La Commission a tenu compte de la pandémie de COVID dans sa décision d’aujourd’hui. Comme dans toutes les décisions de la Commission, la sécurité publique demeure primordiale. Dans le cadre de votre représentation, un médecin a procédé à un examen de votre dossier, sur la base des informations que vous avez fournies. Il a nuancé ses propos en déclarant ce qui suit. « Je n’ai aucun moyen de savoir si l’information est exacte, mais je peux donner mon avis en supposant que l’information est vraie. » Le spécialiste juge que vous appartenez à la catégorie de gens à haut risque de développer des formes graves de la COVID, en raison d’un asthme chronique et de votre âge. Dans vos observations, vous discutez des problèmes d’accès aux soins et aux mesures d’hygiène. La Commission vous encourage à vous adresser à votre EGC ou au Bureau de l’enquêteur correctionnel pour régler ces questions. La Commission a reçu des mises à jour de votre agent de libération conditionnelle, indiquant qu’il n’y a aucun cas actif de COVID dans l’établissement. La Commission a confiance dans les mesures de résilience prises par le SCC, y compris la nécessité d’un confinement cellulaire temporaire dont vous avez parlé dans votre lettre. De l’avis de la Commission, les mesures prises par le SCC ont empêché la COVID d’entrer dans l’établissement et sont suffisamment résilientes pour l’emporter sur votre vulnérabilité particulière à cette pandémie.

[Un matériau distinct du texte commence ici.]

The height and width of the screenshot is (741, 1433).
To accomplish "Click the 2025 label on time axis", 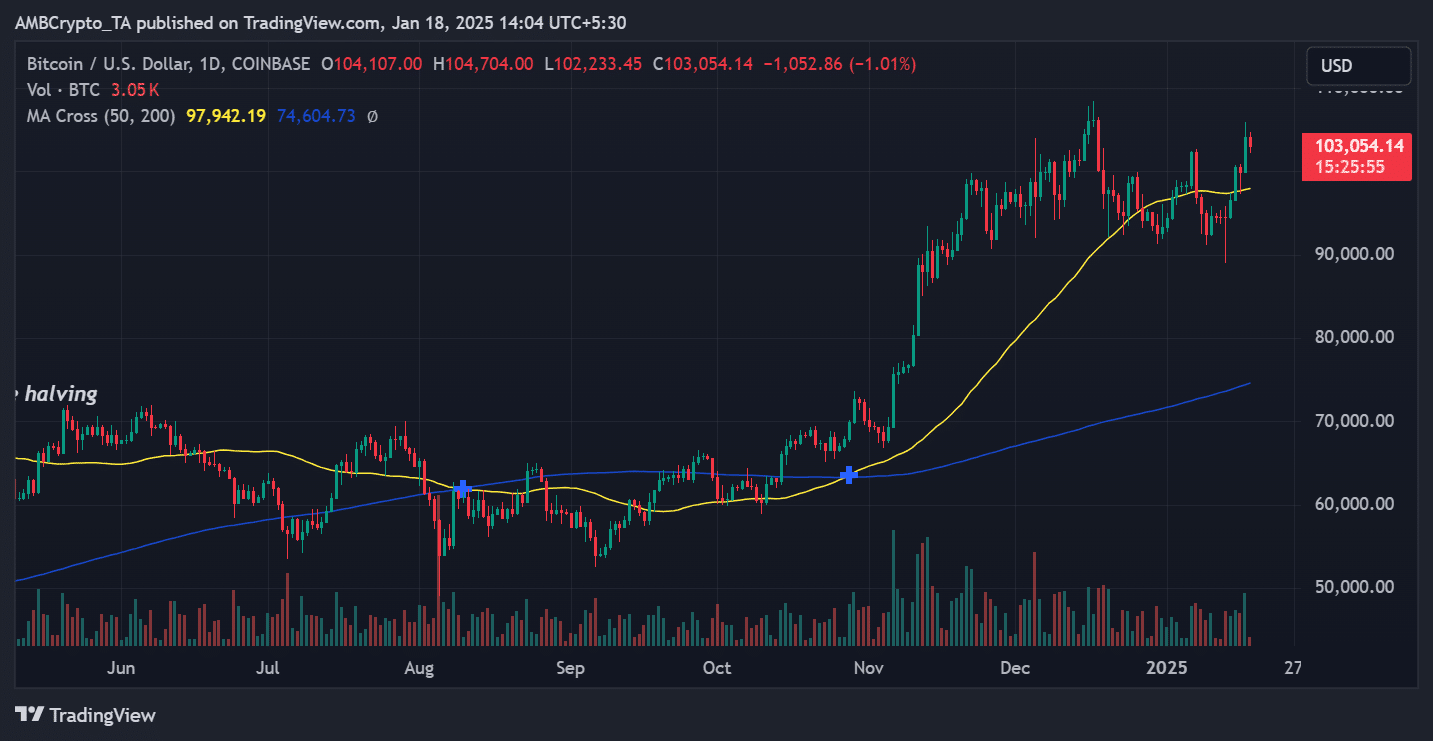I will [x=1167, y=668].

[112] La Section d’appel a jugé cette conclusion raisonnable, et je suis du même avis qu’elle. La Section d’appel a résumé ainsi les conclusions de la Commission :

[traduction]

Contrairement à ce que vous avez affirmé, la Commission a pris en compte les informations que vous avez soumises concernant vos vulnérabilités et le risque auquel vous êtes exposé dans le contexte de la pandémie de COVID‑19. La Commission a examiné les informations que vous avez fournies, l’environnement correctionnel en question dans le contexte de la COVID‑19 et les mesures mises en œuvre par l’établissement correctionnel. La Commission vous a raisonnablement encouragé à aborder vos préoccupations en matière d’accès aux soins et à l’hygiène avec votre EGC ou le Bureau de l’enquêteur correctionnel. La Section d’appel conclut que la Commission a procédé à une évaluation équitable du risque, qu’elle a soupesé tous les renseignements pertinents, y compris votre situation personnelle dans le contexte de l’incarcération lié à la COVID‑19, et qu’elle a raisonnablement conclu que la considération la plus importante était la protection de la société.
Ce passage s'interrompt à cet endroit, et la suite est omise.